Required action: Beginning with the line that contains "This screenshot has height=1116, width=1162.", copy each subsequent line of the data below through the last one, including both ends but not the pictures.

Extracted records:
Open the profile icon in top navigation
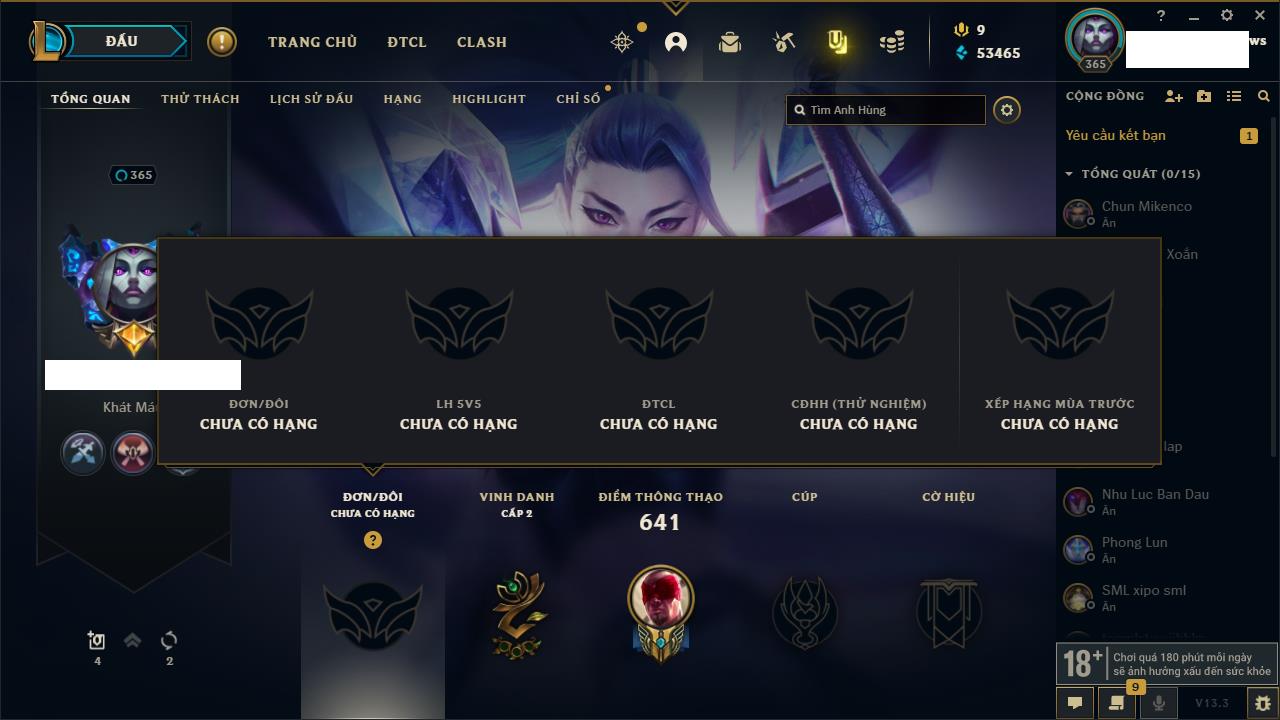Screen dimensions: 1280x720 (x=676, y=42)
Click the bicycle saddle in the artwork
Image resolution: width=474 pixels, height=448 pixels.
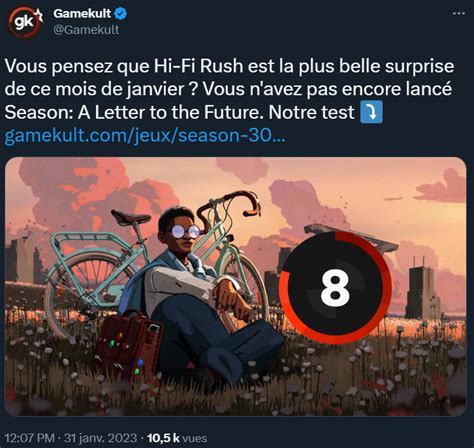(130, 217)

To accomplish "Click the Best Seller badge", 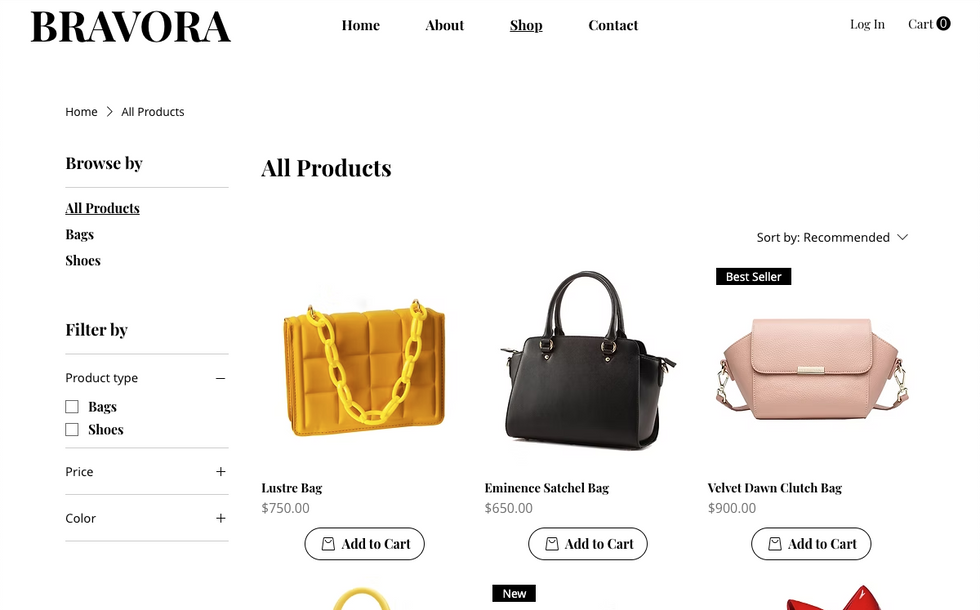I will click(753, 276).
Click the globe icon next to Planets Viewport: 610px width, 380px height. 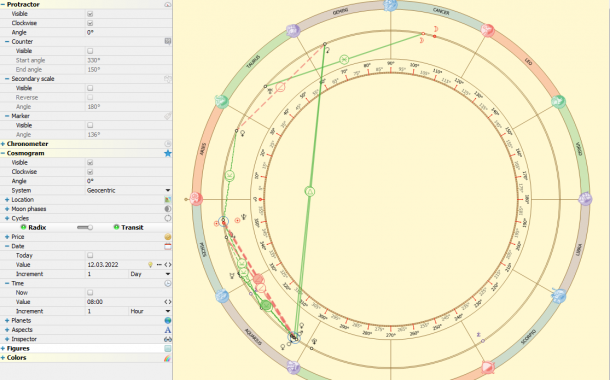(168, 320)
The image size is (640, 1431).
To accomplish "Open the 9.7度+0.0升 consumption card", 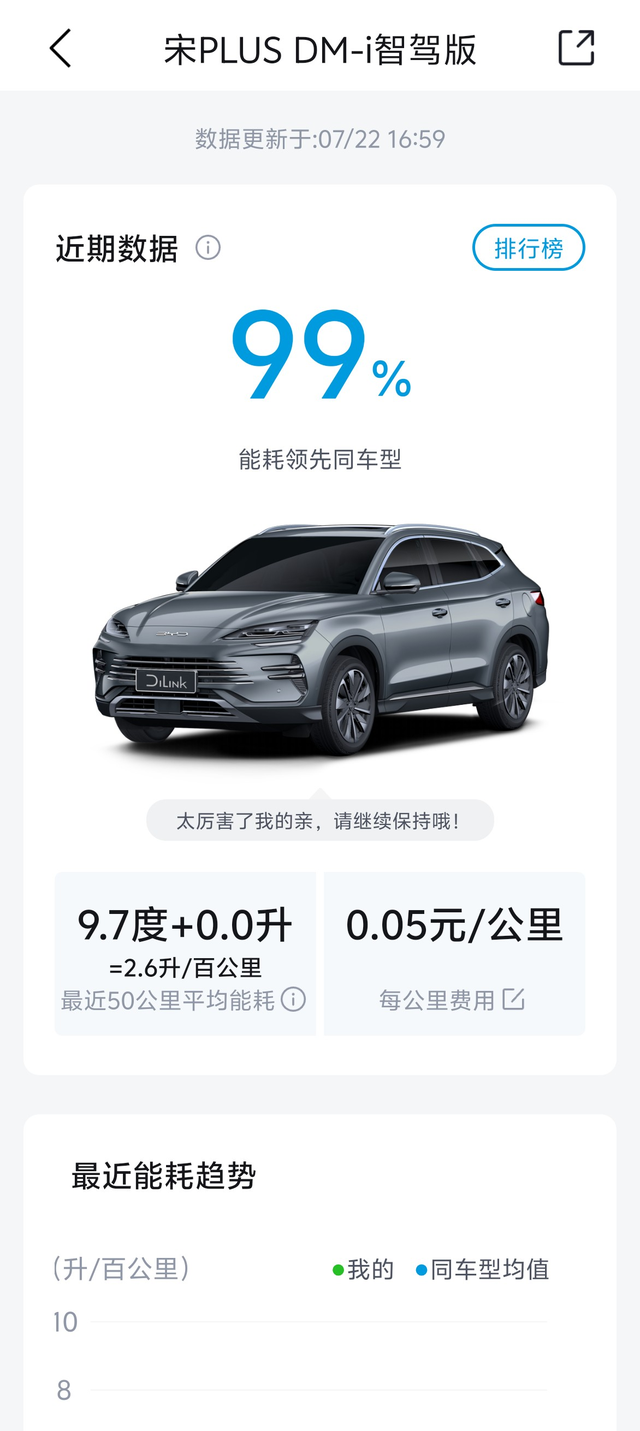I will [185, 953].
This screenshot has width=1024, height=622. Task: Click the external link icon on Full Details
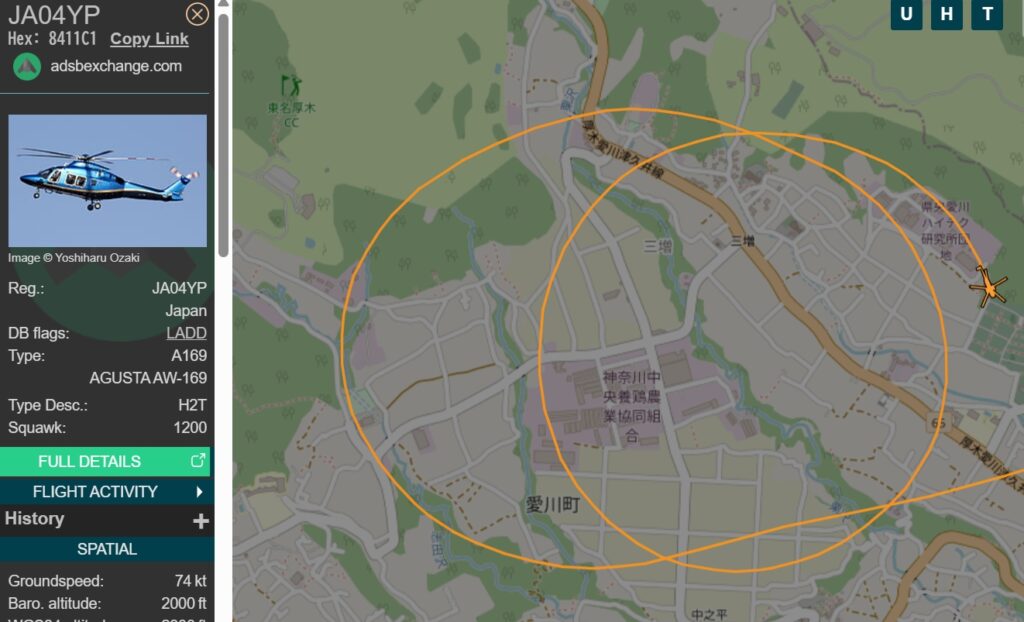tap(198, 461)
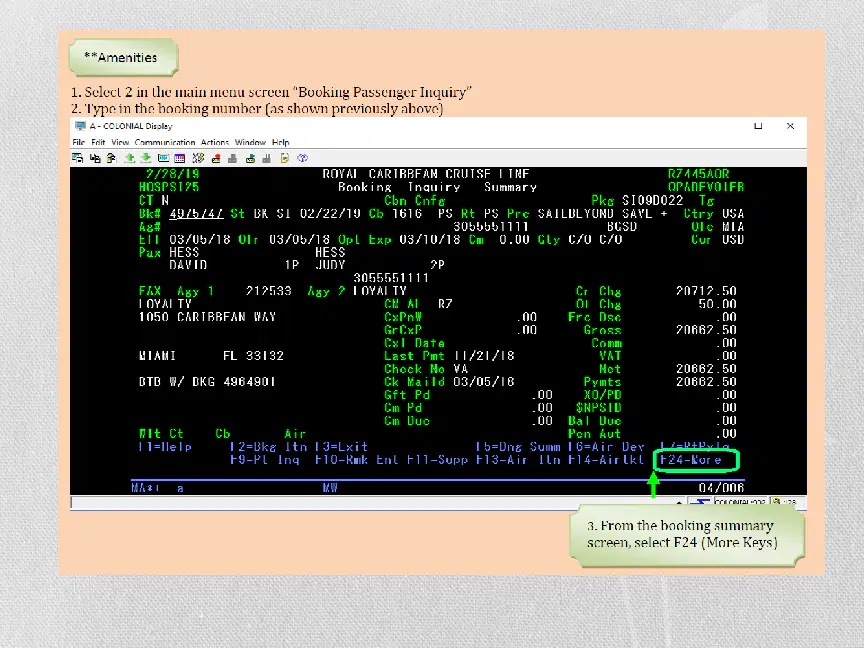This screenshot has width=864, height=648.
Task: Click the clipboard edit toolbar icon
Action: click(284, 158)
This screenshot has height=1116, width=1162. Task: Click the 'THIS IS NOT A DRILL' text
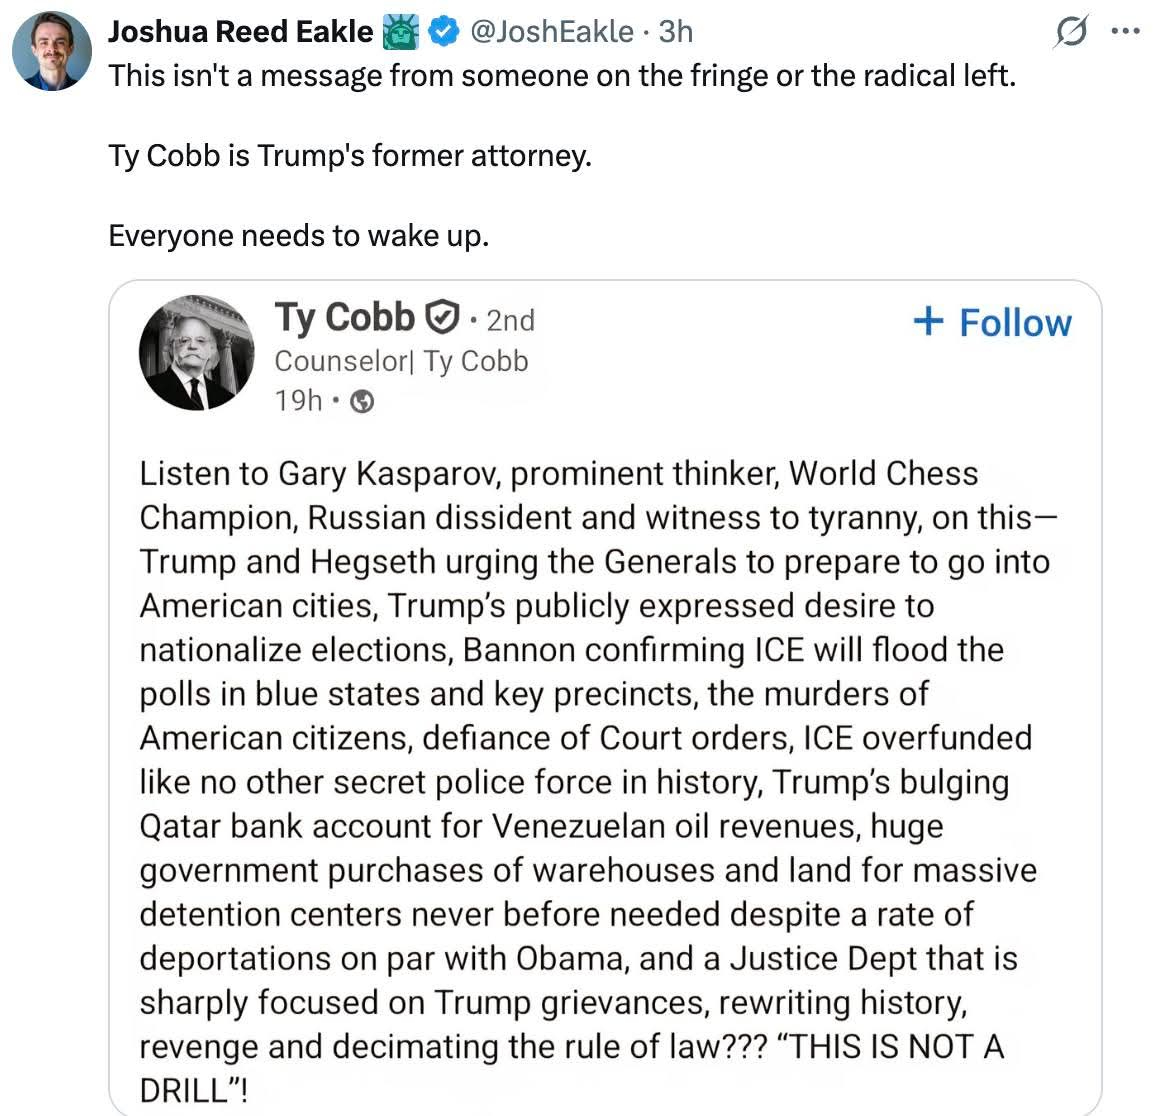[x=571, y=1067]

Your response:
This screenshot has height=1116, width=1162. Task: Click the 'THIS IS NOT A DRILL' text
[x=571, y=1067]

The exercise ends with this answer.